Saved entries
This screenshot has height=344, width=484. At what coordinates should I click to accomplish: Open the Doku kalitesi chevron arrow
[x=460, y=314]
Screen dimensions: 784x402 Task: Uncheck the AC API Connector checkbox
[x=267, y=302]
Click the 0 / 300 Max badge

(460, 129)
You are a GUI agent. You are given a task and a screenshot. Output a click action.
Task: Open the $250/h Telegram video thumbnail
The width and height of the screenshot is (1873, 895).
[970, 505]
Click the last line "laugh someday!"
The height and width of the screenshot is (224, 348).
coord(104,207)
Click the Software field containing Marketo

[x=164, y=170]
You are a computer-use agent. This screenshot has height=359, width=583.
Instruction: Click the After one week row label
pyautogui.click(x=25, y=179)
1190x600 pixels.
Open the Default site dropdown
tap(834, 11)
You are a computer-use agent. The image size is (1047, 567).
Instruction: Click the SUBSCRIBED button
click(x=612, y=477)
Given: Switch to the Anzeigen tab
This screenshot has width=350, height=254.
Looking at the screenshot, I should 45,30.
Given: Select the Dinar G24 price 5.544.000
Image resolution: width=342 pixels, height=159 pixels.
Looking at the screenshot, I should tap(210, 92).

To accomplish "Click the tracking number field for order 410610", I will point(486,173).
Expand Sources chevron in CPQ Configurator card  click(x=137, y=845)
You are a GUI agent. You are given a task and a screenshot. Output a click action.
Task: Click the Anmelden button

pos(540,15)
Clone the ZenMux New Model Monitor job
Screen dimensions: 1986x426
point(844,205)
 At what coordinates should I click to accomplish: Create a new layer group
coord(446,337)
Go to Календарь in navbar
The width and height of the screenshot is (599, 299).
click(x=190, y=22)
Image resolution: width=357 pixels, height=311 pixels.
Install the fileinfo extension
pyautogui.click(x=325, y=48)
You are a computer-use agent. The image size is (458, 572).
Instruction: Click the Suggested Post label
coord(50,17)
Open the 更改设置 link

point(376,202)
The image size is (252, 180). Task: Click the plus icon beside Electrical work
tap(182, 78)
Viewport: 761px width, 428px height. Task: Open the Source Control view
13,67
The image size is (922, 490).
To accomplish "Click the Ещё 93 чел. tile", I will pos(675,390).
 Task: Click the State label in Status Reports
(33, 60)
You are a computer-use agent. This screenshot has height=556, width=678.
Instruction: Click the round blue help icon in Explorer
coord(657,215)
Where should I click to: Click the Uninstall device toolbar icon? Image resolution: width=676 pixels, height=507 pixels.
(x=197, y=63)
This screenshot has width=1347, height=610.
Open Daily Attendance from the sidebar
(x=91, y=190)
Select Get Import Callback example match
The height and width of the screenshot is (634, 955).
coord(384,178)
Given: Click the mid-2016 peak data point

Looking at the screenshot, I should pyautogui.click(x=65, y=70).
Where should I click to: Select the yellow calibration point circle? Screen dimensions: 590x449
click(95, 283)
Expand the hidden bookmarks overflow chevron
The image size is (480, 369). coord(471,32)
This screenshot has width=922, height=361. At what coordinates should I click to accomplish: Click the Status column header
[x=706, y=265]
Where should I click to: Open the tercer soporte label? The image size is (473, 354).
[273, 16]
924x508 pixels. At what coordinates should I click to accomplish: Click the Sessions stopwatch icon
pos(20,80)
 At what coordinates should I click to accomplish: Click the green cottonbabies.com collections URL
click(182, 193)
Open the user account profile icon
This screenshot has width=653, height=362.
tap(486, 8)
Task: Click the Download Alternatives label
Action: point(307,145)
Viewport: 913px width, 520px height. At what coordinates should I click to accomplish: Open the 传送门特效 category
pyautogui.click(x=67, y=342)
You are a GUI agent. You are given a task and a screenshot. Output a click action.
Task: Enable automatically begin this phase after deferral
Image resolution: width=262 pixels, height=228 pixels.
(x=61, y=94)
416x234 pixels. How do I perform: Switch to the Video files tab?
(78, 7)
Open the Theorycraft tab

Task to complete |
Reproduce the line that contains "Where should I click to: Open" and each line after it through the last line of the entries above, exactly; leave out all earlier lines.

Answer to this task |
Where should I click to: Open the tercer soporte label? The image size is (473, 354).
[273, 16]
924x508 pixels. At what coordinates should I click to accomplish: Click the Sessions stopwatch icon
pos(20,80)
 At what coordinates should I click to accomplish: Click the green cottonbabies.com collections URL
click(182, 193)
Open the user account profile icon
This screenshot has width=653, height=362.
tap(486, 8)
Task: Click the Download Alternatives label
Action: point(307,145)
Viewport: 913px width, 520px height. At what coordinates should I click to accomplish: Open the 传送门特效 category
pyautogui.click(x=67, y=342)
You are a GUI agent. You are given a task and a screenshot. Output a click action.
Task: Enable automatically begin this phase after deferral
Image resolution: width=262 pixels, height=228 pixels.
(x=61, y=94)
416x234 pixels. How do I perform: Switch to the Video files tab?
(78, 7)
Open the Theorycraft tab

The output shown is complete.